L’anno 2018 è dunque passato alla storia come quello che, ad oggi, ha visto il numero più alto di aggressioni con armi da fuoco contro i neri migranti o cittadini italiani, e i rom, che sia stato mai registrato in Italia.

Quali forme assume la discriminazione razziale in Italia e chi ne sono le principali vittime?

La discriminazione razziale assume forme varie a seconda del settore della vita pubblica dove si manifesta in Italia, oltre alle forme violente di cui ho parlato sopra. Comunemente, la discriminazione si presenta in ambito lavorativo sotto forma di confinamenti in lavori pesanti, precari, poco retribuiti e a volte pericolosi e perfino sotto forma di estremo sfruttamento fino alla riduzione di schiavitù.

Altre volte, si presenta in modo grave sul piano della retribuzione e di accesso alla protezione sociale e della sicurezza nelle condizioni di lavori. La mortalità sul lavoro risulta, non a caso, più elevata per le persone immigrate rispetto a quella degli autoctoni. Nell’accesso all’alloggio, si registra una grave discriminazione sia sul mercato privato sia nell’offerta dell’edilizia residenziale pubblica. Nel settore privato, molte persone che hanno case da affittare rifiutano di affittare alle persone immigrate o chiedono somme tali da costringere a rinunciare a prenderle.

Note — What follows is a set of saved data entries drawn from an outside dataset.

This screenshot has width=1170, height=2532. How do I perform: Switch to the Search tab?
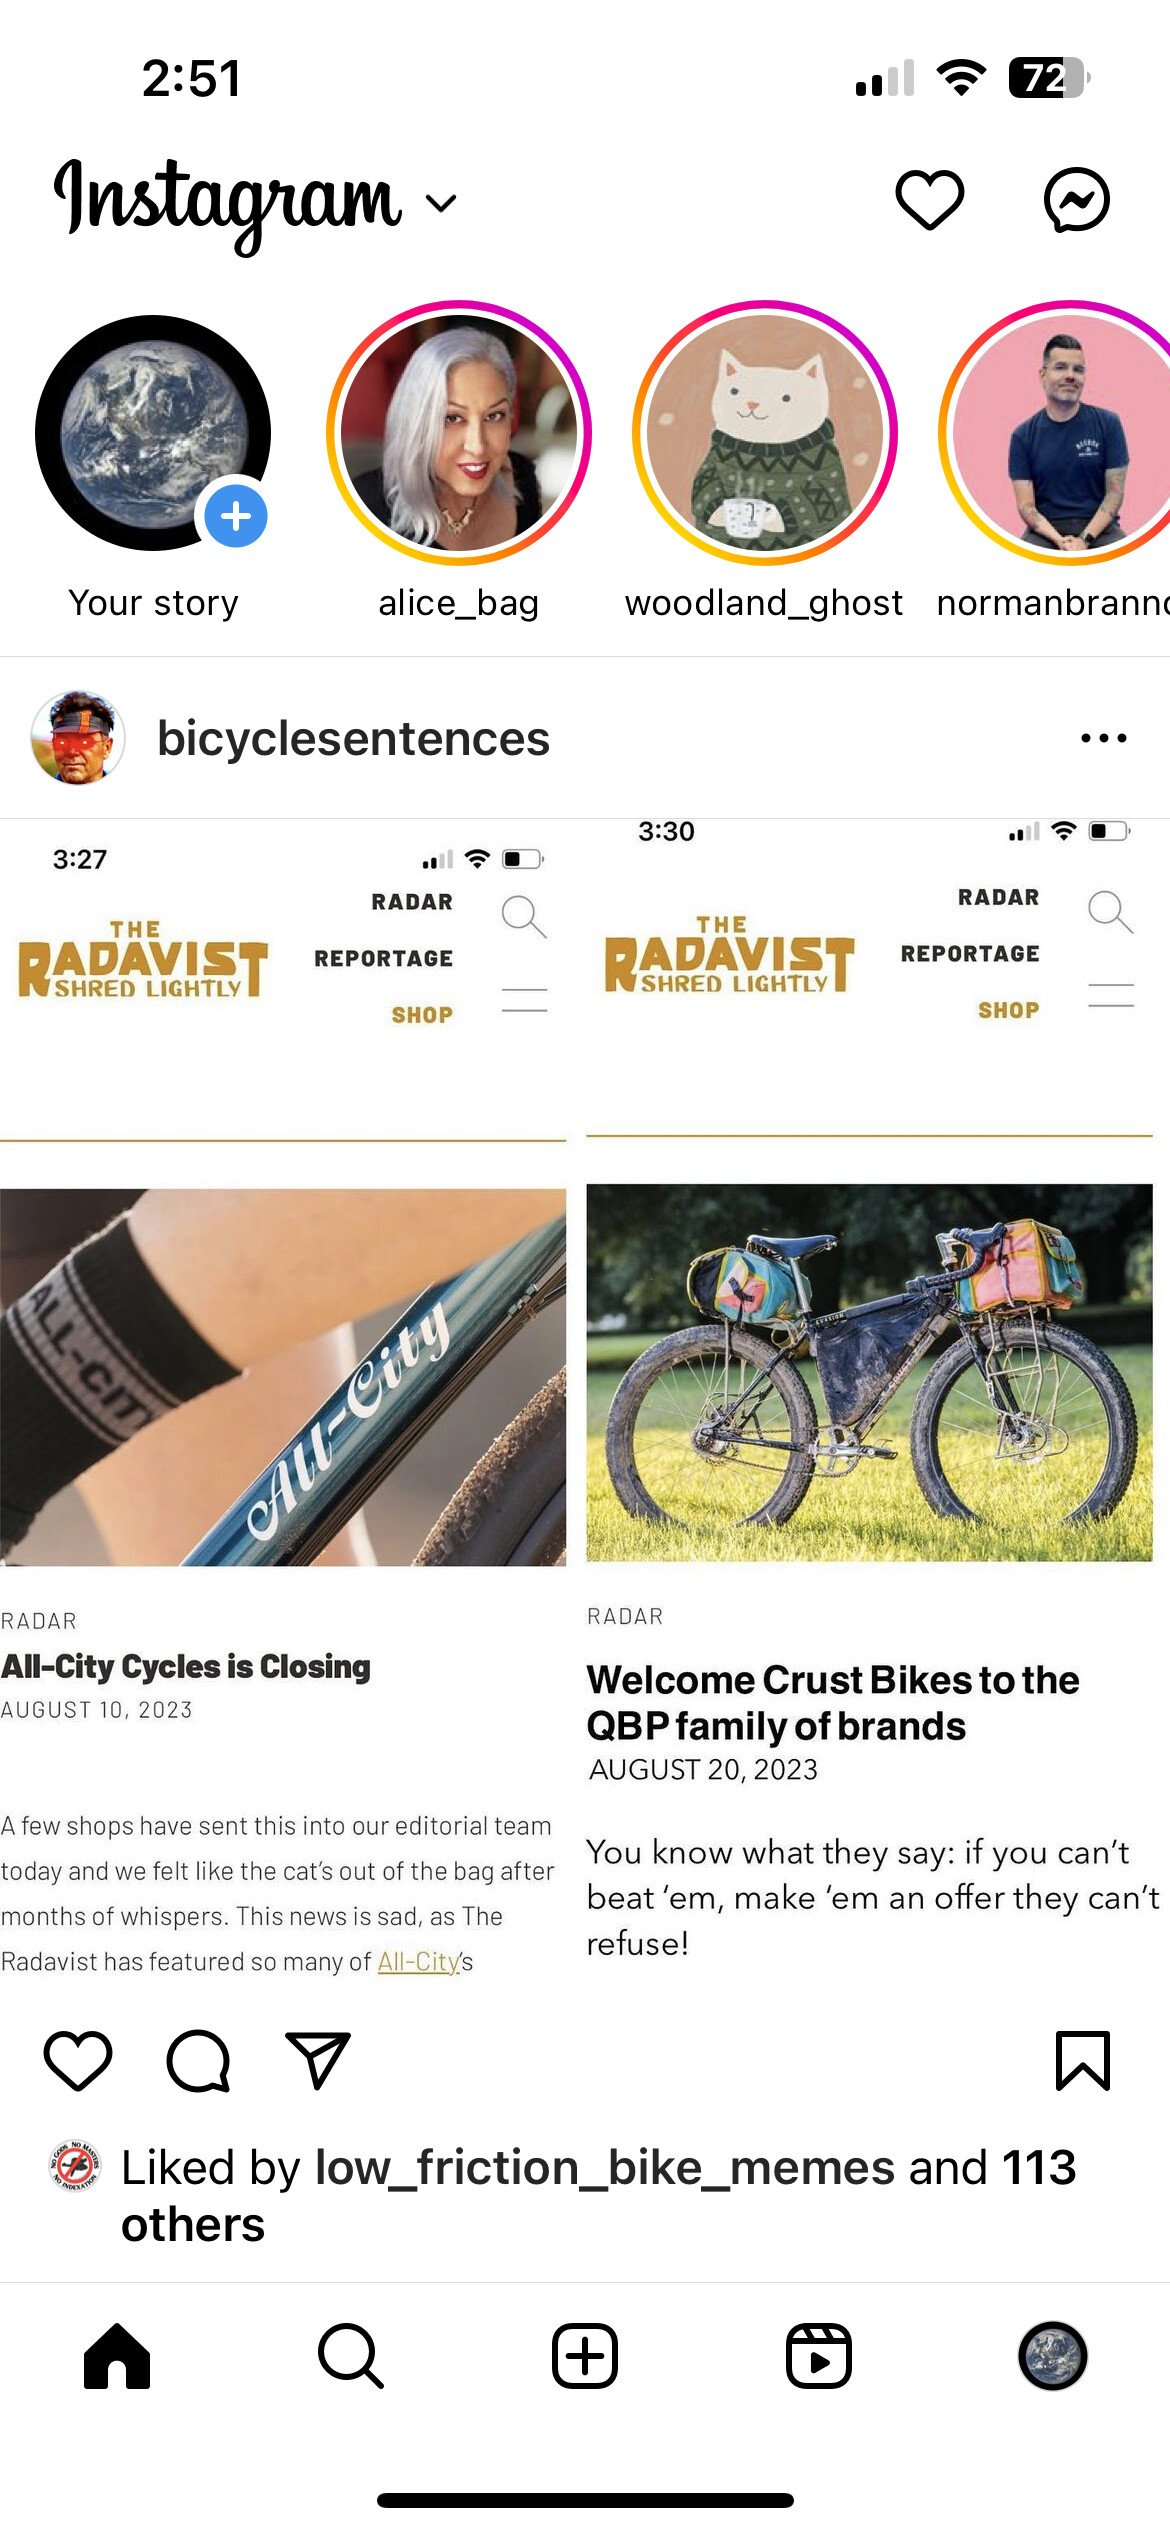(351, 2356)
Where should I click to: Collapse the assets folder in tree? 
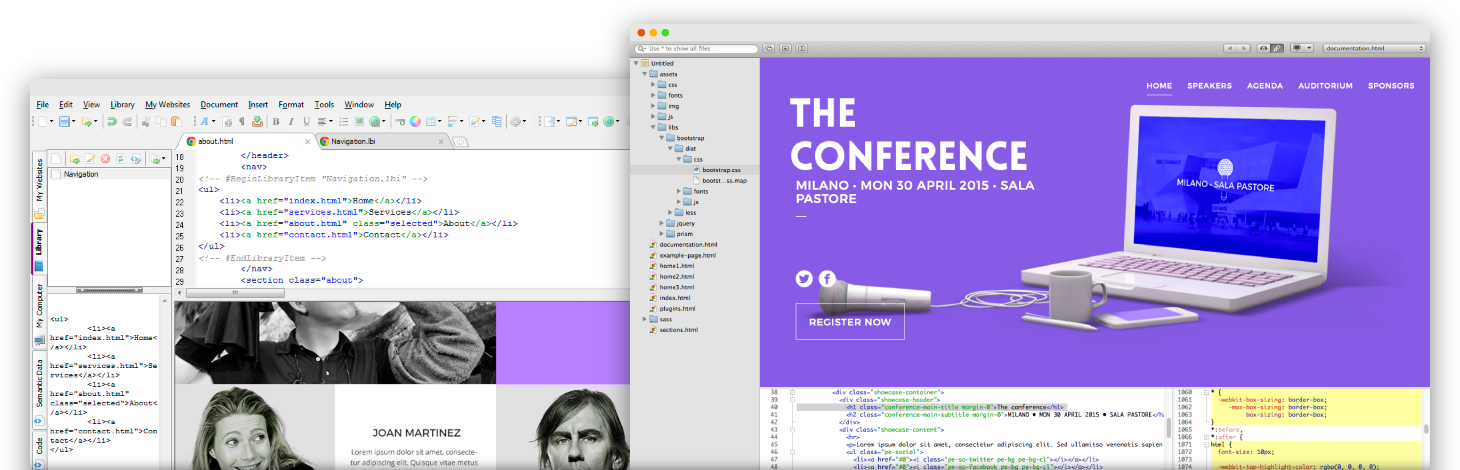click(644, 74)
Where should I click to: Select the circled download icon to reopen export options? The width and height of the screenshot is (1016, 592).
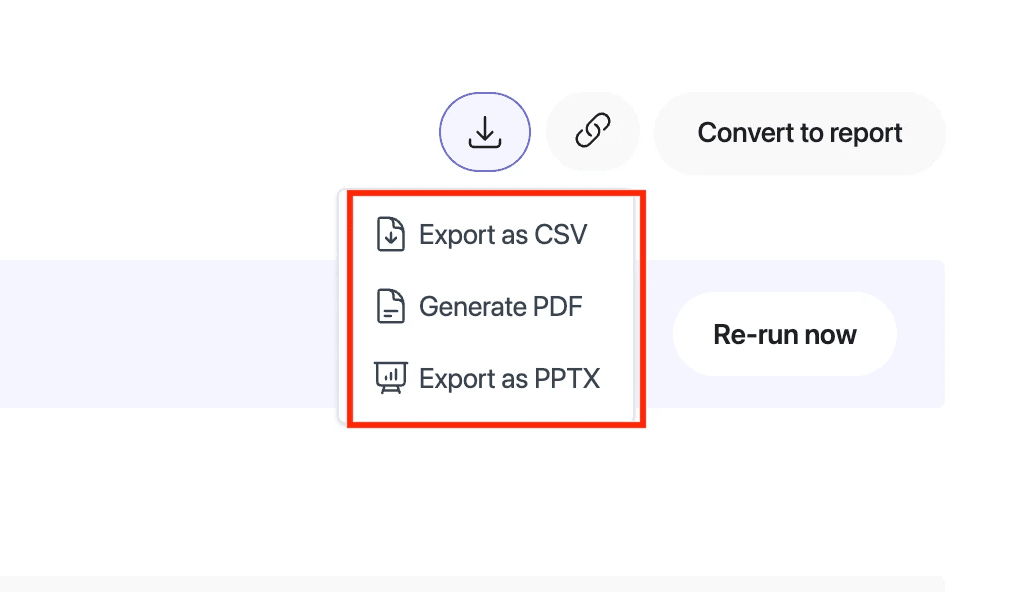(485, 131)
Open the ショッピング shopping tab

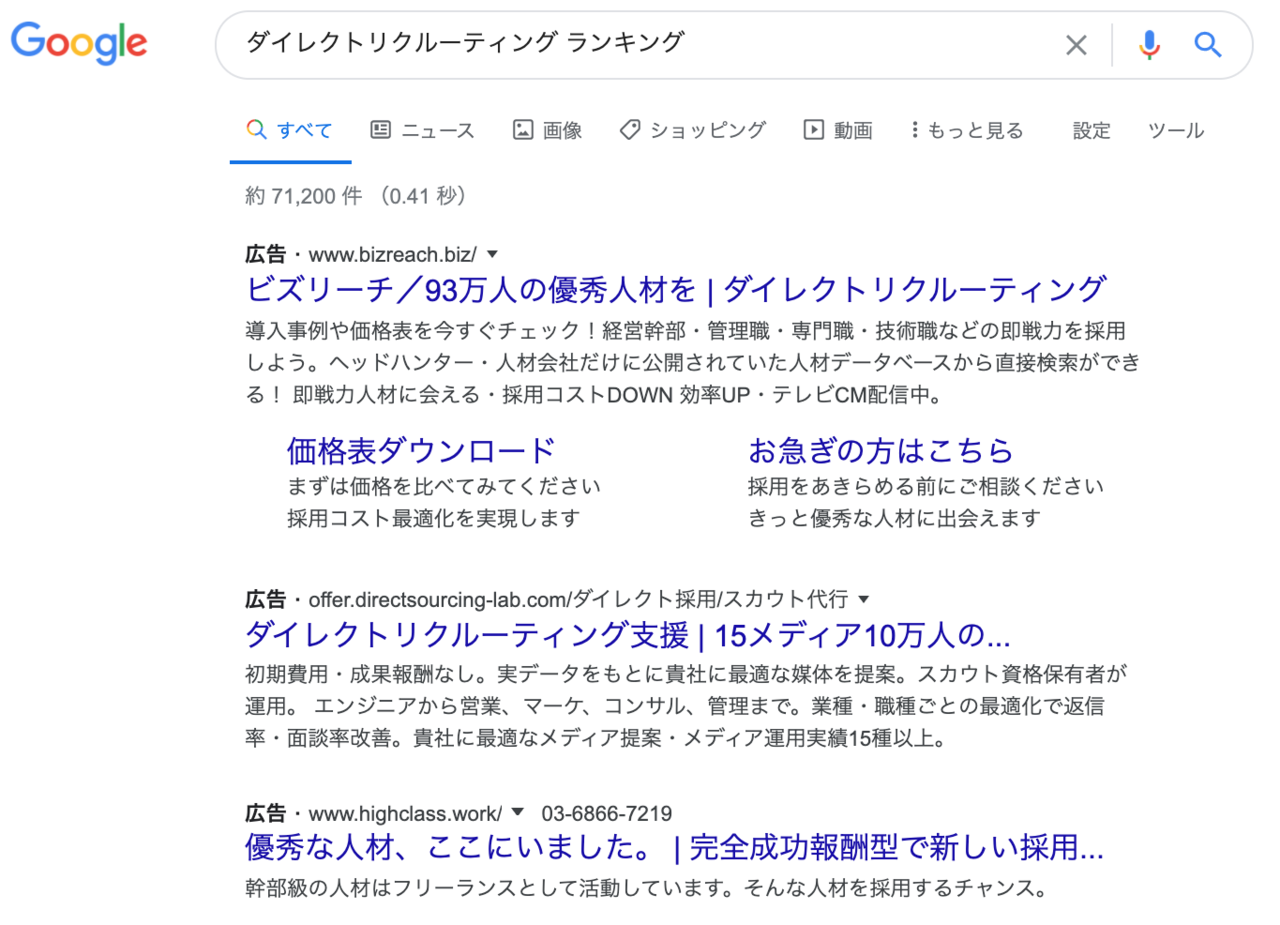[692, 130]
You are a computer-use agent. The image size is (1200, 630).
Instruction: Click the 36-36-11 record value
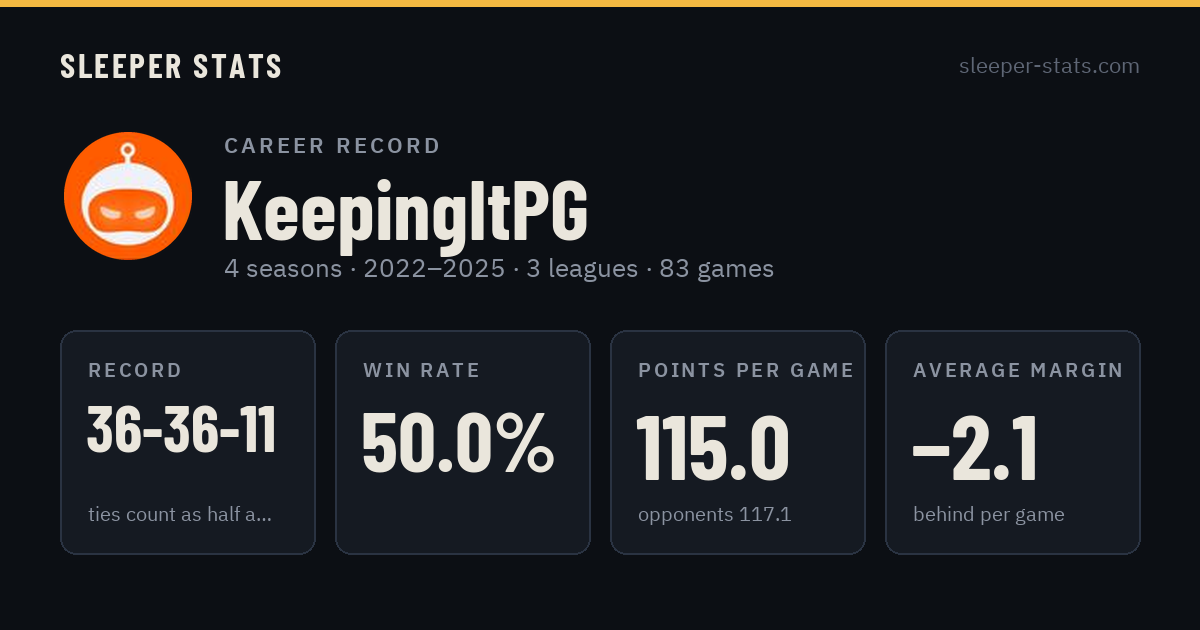pyautogui.click(x=182, y=430)
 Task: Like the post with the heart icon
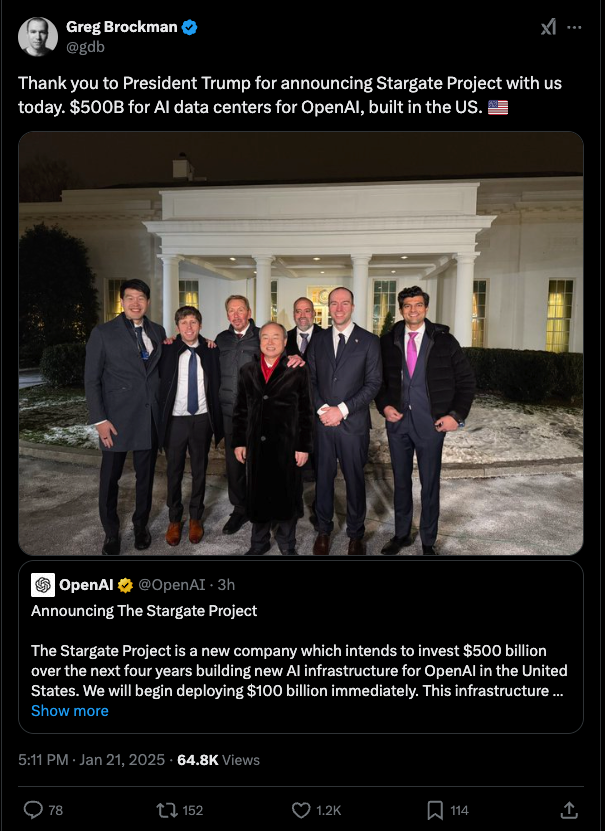pos(301,810)
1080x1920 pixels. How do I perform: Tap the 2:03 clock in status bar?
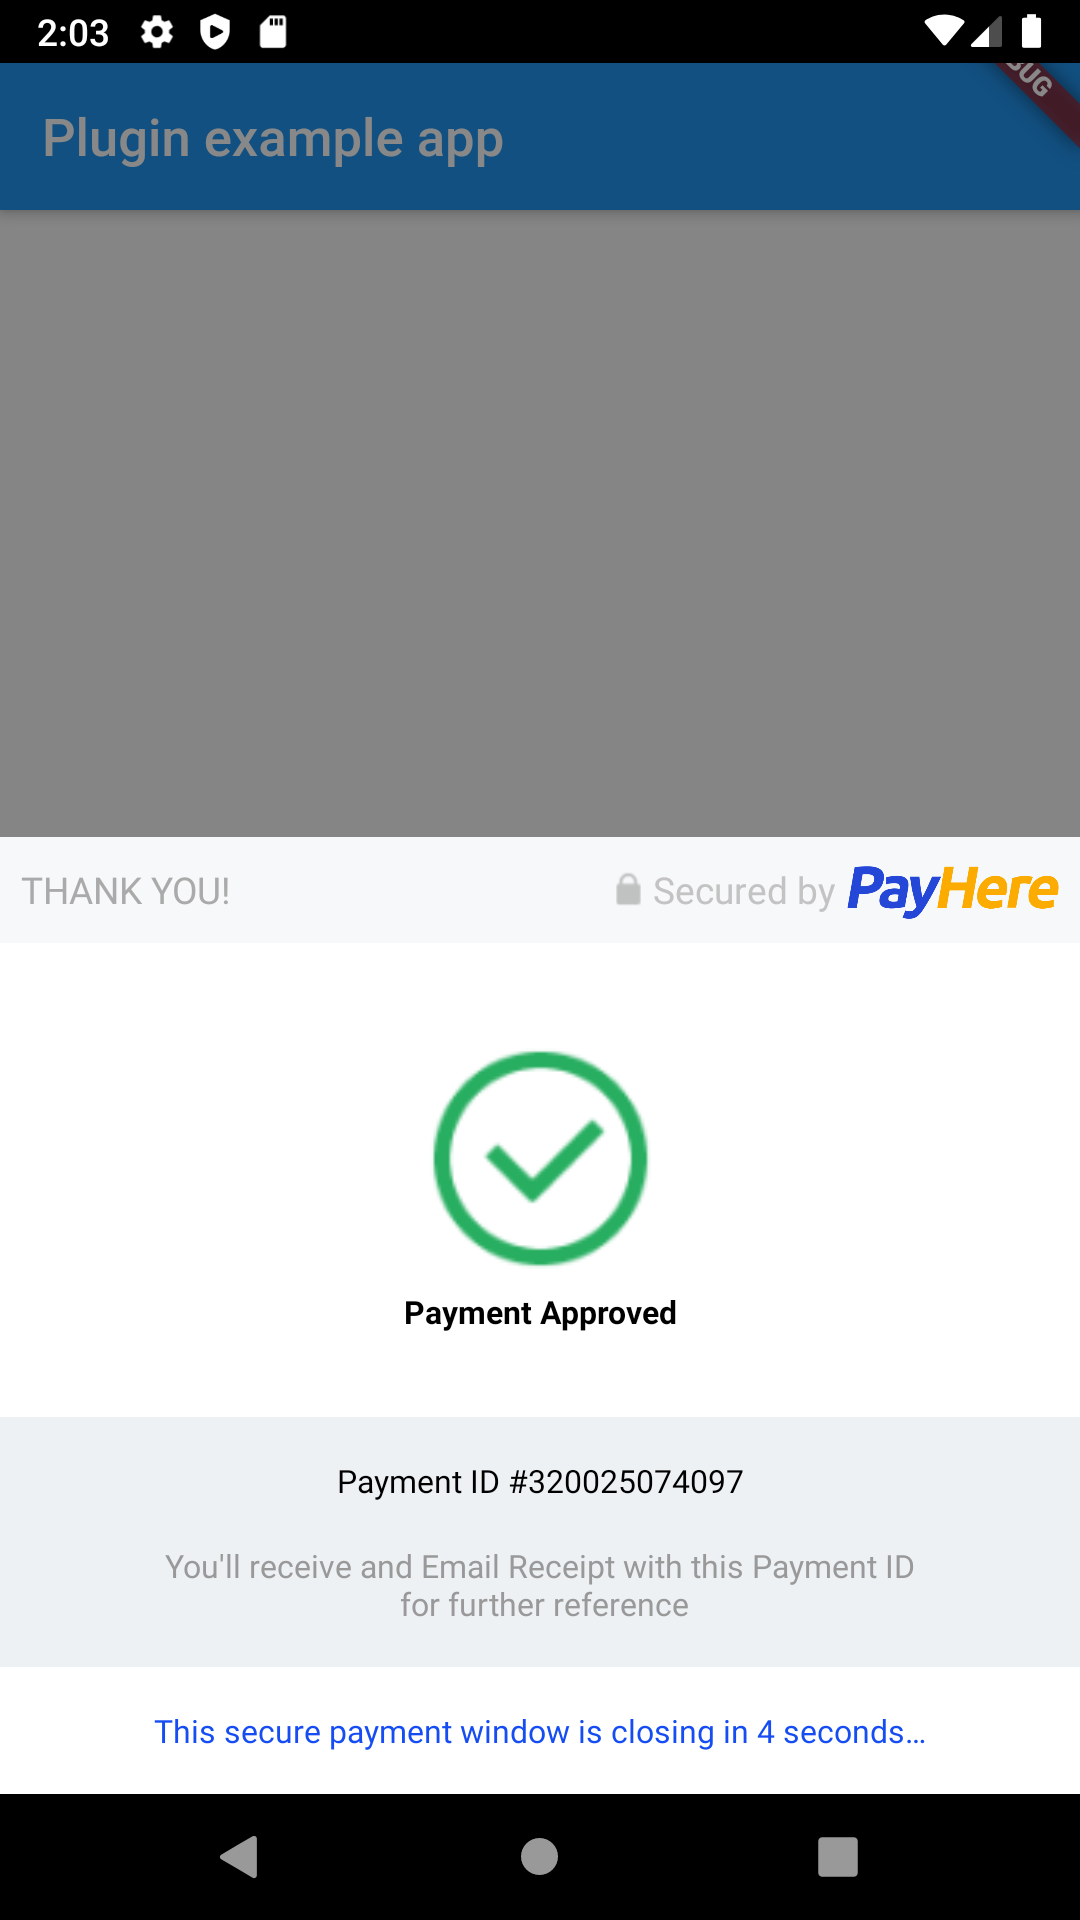click(73, 33)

Nel pubblico, alcune amministrazioni locali non esitano a manifestare esplicita ostilità verso i bisogni abitativi dei migranti mediante l’applicazione di requisiti discriminatori a danno dei migranti. Altre amministrazioni, danno risposte largamente inadeguate per paura che alcuni partiti loro avversari utilizzino l’argomento per allargare il loro consenso presso i cittadini elettori.

Le principali vittime sono certamente le popolazioni rom, le persone immigrate, rifugiate e richiedenti asilo e i cittadini e le cittadine italiani/e di origini africane, asiatiche, centro-sud americane e di alcuni paesi dell’Europa dell’Est. Ancora e in modo trasversale, vittime sono anche gruppi identificati in base alla religione come i musulmani e gli ebrei, ciascuno secondo una propria modalità.

I sondaggi sociologici indicano che negli ultimi anni in Italia sta crescendo l’antisemitismo; a quali fattori potrebbe essere dovuto questo fenomeno?

Secondo me, negli ultimi decenni, l’antisemitismo dei gruppi estremisti politici organizzati ha mutuato da altri paesi europee parecchie espressioni / manifestazioni antisemite e l’accresciuta presenza di questi gruppi nella vita pubblica, conseguente ad uno ‘sdoganamento’ quando non di esplicita legittimazione come attori politici nonostante i loro metodi non di rado anti-democratici e liberticidi, ha dato vigore a manifestazioni antisemite che un tempo erano più rare.

Basta vedere il gran numero di casi di intimidazioni mediante graffiti antisemiti sulle case di persone ebree o associate agli ebrei mediante l’esperienza dell’olocausto, registrati dalla metà dello scorso anno all’inizio della pandemia.  Inoltre, contribuisce anche un componente che c’è da sempre, ovvero quello che segue spesso l’aggravarsi o meno del conflitto israelo-palestinese e prende di mira gli ebrei tutti.